At the slide show, I sit down and think about the above as the projector loops through its ironisation of representation: slides of other representations; of the conventional Bushman coffee table book; of white children staring at Bushmen; of graffiti over rock paintings. How do these quotations of quotations necessarily invent a new mode of representation?

Homi Bhabha writes:

The Other is cited, quoted, framed, illuminated, encased in the shot/ reverse-shot strategy of a serial enlightenment. … The Other loses its power to signify, to negate, to initiate its historic desire, to establish its own institutional and oppositional discourse. However impeccably the content of an ‘other’ culture may be known, however anti-ethnocentrically it is represented, it is … the demand that … it be always the good object of knowledge, the docile body of difference, that reproduces a relation of domination …. (The Location of Culture (London: Routledge, 1994) p.31)

How things remain intact.

The show ends. Behind the screen, the projector clacks unendingly, like train wheels over rail joints. Like a train bound for a death camp. Boegoenwald.

Also behind the screen, English spoken with a heavy Afrikaans accent. The confluence of other histories of concentration camps.

The white owners of the voices emerge and leave the room. Almost immediately, a black attendant enters and restarts the show. Moments later, three black men huff and puff as, guided by a white man, they carry-drag a big crate behind the screen. How things hang together, I think and leave.

On my way to the station, I stop for coffee at the Off Moroka Cafe Africaine, Adderley Street. A white woman serves me. The wall to my left sports a naive watercolour of a Bushman hunter. In the kitchen, black women. On another wall, graffiti – Albie Sachs: ‘Viva the lekkerness of life’. Outside, black workers walk past, oblivious to this Cafe Africaine. A woman appears from the kitchen, Khoisan cheekbones. Her name tag reads ‘Catherine’. Our eyes meet momentarily. I feel like a voyeur who has seen Catherine’s genitals. I want to drink myself to death. Someone screams outside. My back to the door, I imagine a taxi war breaking out in Adderley Street. I fear any moment now AK47 slugs will rip into my back. How things hang together. It is time to go home.

On my walk home from the station, I buy a bag of avocados. I grip the plastic netting and feel my fingers negotiate history. I wonder how past (ancestral?) hands felt clasping a net of leather thongs, such as a nomad might use to carry his possessions; such as the one I saw at the gallery.

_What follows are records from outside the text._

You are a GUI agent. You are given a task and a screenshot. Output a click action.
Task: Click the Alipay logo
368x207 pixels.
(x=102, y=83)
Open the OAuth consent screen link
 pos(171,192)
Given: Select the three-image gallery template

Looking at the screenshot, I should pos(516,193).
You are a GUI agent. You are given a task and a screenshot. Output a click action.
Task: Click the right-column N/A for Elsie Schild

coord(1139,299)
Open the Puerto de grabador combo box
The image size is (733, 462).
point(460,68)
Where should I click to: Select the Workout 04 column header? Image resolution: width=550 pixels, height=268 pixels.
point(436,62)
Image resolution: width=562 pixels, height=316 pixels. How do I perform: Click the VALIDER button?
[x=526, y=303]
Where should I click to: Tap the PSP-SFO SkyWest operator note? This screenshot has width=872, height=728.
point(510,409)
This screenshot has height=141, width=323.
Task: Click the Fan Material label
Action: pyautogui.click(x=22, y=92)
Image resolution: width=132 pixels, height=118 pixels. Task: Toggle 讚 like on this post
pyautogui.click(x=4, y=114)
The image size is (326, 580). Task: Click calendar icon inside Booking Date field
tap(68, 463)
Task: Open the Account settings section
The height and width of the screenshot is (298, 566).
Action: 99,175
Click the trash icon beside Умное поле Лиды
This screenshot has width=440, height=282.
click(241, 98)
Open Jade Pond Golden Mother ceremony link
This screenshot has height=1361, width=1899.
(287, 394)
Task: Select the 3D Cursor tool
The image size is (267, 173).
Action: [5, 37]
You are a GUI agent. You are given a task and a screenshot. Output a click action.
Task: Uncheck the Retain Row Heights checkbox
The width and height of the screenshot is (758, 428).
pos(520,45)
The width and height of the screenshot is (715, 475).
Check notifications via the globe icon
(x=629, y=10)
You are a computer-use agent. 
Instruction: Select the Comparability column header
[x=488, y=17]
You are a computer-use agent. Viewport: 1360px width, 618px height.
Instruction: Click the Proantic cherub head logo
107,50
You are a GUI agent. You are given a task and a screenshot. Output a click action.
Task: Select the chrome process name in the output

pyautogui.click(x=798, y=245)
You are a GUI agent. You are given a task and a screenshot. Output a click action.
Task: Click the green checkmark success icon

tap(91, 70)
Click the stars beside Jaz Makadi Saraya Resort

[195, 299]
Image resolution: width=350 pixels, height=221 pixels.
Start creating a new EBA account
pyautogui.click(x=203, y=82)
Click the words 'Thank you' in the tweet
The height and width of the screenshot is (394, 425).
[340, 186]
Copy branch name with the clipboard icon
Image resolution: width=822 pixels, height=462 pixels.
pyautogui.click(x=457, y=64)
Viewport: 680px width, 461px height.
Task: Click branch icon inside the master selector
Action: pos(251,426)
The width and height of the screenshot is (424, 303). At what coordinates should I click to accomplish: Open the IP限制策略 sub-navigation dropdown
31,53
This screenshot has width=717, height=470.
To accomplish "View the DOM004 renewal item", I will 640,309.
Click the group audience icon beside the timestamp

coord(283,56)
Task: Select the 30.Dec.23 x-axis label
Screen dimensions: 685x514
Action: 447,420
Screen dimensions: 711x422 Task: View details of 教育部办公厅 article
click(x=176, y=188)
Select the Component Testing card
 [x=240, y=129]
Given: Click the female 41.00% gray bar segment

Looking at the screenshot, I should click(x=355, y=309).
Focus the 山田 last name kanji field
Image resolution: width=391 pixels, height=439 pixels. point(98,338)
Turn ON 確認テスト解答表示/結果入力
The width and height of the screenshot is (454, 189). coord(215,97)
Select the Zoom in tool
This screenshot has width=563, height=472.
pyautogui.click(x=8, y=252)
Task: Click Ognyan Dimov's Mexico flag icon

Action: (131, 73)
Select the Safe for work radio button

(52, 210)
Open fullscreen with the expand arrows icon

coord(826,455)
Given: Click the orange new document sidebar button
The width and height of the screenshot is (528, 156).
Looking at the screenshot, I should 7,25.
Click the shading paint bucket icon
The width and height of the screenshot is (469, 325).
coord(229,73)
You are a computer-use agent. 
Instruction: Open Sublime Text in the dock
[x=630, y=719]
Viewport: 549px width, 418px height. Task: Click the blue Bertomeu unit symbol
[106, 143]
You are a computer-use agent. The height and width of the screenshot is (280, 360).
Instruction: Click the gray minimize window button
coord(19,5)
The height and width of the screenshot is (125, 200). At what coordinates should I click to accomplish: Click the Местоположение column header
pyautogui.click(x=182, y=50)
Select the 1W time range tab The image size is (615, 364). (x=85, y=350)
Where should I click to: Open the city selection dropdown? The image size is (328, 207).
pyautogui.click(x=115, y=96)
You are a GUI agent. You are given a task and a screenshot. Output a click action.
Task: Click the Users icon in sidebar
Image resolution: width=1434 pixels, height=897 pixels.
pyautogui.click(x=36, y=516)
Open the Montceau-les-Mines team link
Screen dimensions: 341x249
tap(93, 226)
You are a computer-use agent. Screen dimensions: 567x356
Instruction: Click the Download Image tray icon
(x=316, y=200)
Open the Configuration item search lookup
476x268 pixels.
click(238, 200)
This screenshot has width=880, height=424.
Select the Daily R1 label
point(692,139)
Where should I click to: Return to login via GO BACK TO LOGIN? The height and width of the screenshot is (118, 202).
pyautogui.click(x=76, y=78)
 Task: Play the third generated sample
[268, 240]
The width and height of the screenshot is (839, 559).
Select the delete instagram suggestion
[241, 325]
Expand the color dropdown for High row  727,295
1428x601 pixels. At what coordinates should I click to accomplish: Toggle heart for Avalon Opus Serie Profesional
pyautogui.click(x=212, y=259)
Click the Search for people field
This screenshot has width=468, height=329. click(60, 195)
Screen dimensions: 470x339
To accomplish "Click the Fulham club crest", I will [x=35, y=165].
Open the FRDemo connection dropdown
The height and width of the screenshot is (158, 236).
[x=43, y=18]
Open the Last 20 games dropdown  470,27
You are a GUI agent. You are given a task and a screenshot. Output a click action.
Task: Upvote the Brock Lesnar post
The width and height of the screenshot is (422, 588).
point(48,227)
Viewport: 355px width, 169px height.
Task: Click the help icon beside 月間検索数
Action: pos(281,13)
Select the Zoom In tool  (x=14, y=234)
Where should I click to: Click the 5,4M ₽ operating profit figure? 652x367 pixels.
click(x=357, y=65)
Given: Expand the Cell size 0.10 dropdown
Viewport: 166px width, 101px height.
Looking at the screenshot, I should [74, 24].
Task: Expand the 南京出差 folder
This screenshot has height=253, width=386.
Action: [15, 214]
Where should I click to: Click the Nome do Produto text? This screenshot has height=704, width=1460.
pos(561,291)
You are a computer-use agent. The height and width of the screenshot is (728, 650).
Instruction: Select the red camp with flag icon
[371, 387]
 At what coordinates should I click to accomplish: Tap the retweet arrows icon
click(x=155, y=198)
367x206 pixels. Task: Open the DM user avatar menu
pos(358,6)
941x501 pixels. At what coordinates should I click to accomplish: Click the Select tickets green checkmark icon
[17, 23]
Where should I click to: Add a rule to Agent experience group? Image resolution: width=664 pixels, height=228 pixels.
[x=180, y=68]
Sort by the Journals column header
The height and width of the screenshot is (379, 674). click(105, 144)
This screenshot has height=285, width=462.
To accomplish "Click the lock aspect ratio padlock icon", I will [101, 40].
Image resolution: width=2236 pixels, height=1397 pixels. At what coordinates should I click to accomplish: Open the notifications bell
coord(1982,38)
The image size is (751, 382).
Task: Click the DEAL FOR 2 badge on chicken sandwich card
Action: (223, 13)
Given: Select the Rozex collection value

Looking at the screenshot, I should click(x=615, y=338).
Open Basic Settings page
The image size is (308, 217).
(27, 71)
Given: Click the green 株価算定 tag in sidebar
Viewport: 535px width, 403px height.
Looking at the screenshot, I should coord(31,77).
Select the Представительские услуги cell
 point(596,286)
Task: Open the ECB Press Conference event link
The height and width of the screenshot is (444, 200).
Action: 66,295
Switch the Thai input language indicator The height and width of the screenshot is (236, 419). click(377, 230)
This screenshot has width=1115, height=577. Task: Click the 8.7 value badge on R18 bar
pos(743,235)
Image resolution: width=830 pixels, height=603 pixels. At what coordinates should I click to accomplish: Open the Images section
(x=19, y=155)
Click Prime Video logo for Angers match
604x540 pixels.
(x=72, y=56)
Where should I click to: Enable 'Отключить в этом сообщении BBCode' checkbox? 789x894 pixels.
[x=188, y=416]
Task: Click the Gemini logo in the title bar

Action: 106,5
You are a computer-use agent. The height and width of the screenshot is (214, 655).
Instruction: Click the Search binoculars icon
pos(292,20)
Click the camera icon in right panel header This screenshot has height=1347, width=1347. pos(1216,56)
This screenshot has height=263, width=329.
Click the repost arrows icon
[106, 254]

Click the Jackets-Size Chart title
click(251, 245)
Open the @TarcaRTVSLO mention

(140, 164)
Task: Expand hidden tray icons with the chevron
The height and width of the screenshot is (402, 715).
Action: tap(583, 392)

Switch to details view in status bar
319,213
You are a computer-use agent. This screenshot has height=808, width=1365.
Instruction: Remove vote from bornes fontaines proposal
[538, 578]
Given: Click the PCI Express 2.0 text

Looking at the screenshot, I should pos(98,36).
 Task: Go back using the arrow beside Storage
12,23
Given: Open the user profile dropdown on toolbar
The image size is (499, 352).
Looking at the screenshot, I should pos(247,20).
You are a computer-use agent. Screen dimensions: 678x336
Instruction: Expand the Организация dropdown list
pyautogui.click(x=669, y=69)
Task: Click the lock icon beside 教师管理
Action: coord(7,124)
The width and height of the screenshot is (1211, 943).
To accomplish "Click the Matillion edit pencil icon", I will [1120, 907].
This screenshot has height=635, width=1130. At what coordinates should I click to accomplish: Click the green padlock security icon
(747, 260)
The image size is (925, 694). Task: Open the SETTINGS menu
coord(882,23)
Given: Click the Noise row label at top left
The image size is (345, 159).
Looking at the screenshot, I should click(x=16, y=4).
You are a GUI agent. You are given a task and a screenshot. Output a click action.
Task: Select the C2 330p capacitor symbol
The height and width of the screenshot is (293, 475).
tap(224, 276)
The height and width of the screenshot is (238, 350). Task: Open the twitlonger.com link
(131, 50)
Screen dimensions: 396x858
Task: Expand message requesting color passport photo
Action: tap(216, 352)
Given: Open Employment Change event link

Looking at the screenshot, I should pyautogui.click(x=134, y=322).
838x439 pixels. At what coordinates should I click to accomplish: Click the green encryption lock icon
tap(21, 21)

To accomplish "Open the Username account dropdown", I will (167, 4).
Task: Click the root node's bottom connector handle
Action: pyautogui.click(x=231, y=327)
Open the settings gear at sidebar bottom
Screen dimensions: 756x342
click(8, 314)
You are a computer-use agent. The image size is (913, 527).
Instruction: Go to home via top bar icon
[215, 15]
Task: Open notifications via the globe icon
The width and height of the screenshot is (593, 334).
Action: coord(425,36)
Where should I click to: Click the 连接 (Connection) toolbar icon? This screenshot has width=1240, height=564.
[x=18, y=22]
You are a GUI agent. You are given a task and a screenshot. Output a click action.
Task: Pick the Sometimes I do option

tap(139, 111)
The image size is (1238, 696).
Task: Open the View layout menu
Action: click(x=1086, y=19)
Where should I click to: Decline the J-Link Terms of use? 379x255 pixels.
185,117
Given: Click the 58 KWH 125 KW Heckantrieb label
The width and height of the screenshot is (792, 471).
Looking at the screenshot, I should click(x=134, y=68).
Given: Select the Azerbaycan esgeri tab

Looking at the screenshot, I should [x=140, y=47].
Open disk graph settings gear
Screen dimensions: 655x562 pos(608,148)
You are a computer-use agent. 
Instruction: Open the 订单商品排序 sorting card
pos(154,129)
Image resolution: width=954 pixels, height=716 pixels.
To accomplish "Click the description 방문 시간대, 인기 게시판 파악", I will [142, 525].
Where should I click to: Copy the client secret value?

In my kitchen, the bag tears and the fruit roll all over the floor. I am too tired to bend and pick them up. I have walked a lot today. And, ungraced by deodorant, I smell like a hotnot, as my father would say.

* Pippa Skotnes’s correction as an aside in her response to mainly Yvette Abrahams’s review: “Rustum Kozain is also mistaken in thinking that I cut out pieces of the casts. The eyes which remind him of masks were cast separately later to be slotted into the heads, as part of the original casting project.”